Search code examples
c++c++11std

Is there a way to extract the search from a c++ regex? (not a question about regexs but #include <regex>)


given a C++ std regex is there a way to figure out what that regex would search for? get the string out that you put in when constructing it?

I've seen https://en.cppreference.com/w/cpp/regex/basic_regex and that doesn't list anything helpfull here. The only thing I can thing of is generating every possible string and seeing what matches but that seems like an insane solution to this. sizeof(regex) is a constant 32 no matter how long I make the search text so some abusive memory manipulation is out of the question. I've tried casting to strings and char *s thinking maybe most of the other details about it would be known at compile time and look to be handled in the type. This feels like something that should be doable. Large codebase that I do not own so doing something like wrapping the regex in a class that can be implicitly converted to a regex but that also separately stores the search as a string is out of the question.


Solution

  • No.*

    There seems to be a fundamental misunderstanding of what a regular expression is here. A regex is a directed graph that represents a pattern. When you apply it to a string, what you are doing is nothing more testing whether or not the string matches the pattern by successfully traversing the graph.

    Humans like convenience. It would be really painful to have to construct the graph by hand, or to have to use a specialized graph-drawing program to generate the code that constructs it.

    So instead we use a very convenient text string that represents the graph, which we tend to refer to as a “regular expression”, even though it is just a textual representation of a regular expression graph. Regex construction takes that string and builds the actual DFA (or NFA) graph.

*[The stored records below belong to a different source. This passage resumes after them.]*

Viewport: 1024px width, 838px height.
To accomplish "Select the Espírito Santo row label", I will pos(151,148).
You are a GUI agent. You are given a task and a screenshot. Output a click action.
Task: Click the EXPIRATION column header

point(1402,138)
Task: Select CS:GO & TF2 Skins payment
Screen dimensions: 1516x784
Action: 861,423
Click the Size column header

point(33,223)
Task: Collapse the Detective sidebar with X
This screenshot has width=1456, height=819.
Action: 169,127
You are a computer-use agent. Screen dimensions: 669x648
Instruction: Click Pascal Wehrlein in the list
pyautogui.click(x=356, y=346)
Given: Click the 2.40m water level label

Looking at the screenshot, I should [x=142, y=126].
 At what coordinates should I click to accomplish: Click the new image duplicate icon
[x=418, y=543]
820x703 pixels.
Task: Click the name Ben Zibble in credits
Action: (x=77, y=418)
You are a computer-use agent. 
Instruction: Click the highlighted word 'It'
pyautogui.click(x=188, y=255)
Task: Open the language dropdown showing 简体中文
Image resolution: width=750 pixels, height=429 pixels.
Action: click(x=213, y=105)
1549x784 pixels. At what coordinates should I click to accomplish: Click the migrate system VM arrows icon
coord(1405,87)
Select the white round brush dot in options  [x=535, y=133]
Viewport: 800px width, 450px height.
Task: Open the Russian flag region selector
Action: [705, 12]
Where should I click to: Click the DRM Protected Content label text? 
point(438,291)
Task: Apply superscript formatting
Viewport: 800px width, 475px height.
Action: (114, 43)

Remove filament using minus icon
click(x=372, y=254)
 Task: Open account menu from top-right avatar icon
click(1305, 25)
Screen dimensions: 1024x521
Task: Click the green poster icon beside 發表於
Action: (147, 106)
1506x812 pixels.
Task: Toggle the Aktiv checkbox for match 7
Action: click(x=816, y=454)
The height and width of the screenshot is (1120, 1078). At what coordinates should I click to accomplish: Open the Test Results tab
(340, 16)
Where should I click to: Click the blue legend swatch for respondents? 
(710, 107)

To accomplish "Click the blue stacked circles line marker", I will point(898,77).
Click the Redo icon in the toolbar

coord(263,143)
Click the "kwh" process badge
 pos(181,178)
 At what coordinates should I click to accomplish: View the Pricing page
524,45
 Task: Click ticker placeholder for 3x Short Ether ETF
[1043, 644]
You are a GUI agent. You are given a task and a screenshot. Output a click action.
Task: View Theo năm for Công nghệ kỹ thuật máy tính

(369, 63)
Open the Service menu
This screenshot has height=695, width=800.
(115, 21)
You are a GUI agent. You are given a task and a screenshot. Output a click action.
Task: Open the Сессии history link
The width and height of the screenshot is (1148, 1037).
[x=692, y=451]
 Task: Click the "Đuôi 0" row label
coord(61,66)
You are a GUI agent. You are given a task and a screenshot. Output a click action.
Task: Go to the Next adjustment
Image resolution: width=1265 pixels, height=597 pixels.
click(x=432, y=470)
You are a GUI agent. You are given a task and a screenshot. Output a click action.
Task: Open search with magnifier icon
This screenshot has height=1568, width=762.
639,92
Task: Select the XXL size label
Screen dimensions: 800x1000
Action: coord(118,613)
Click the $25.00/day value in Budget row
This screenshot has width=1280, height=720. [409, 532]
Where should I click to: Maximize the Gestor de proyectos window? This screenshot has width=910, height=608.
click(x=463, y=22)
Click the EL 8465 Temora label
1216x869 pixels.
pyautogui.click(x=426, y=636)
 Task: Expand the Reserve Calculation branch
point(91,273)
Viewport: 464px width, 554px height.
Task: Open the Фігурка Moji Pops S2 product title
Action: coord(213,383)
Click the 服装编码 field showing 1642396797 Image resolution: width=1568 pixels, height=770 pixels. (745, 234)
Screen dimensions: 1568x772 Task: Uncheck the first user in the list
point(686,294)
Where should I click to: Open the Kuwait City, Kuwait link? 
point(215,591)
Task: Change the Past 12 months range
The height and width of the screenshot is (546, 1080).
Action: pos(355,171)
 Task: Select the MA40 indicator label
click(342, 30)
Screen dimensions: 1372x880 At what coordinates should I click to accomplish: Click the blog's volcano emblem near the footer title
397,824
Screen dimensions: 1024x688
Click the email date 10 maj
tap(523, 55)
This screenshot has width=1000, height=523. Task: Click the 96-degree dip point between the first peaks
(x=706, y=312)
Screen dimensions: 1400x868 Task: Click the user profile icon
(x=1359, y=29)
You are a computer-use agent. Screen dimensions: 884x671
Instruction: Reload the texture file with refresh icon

Thereafter we use that graph to match against any strings we wish.

    * So, yes, we could get the textual regex string out of the graph if we were to write the code to decompose the constructed graph back into a character string, but no one ever needs to do that! Why would we?

    ** The question, as asked, is unclear. It appears to me that the OP is asking how to get the string used to construct the regex back out of a compiled regex.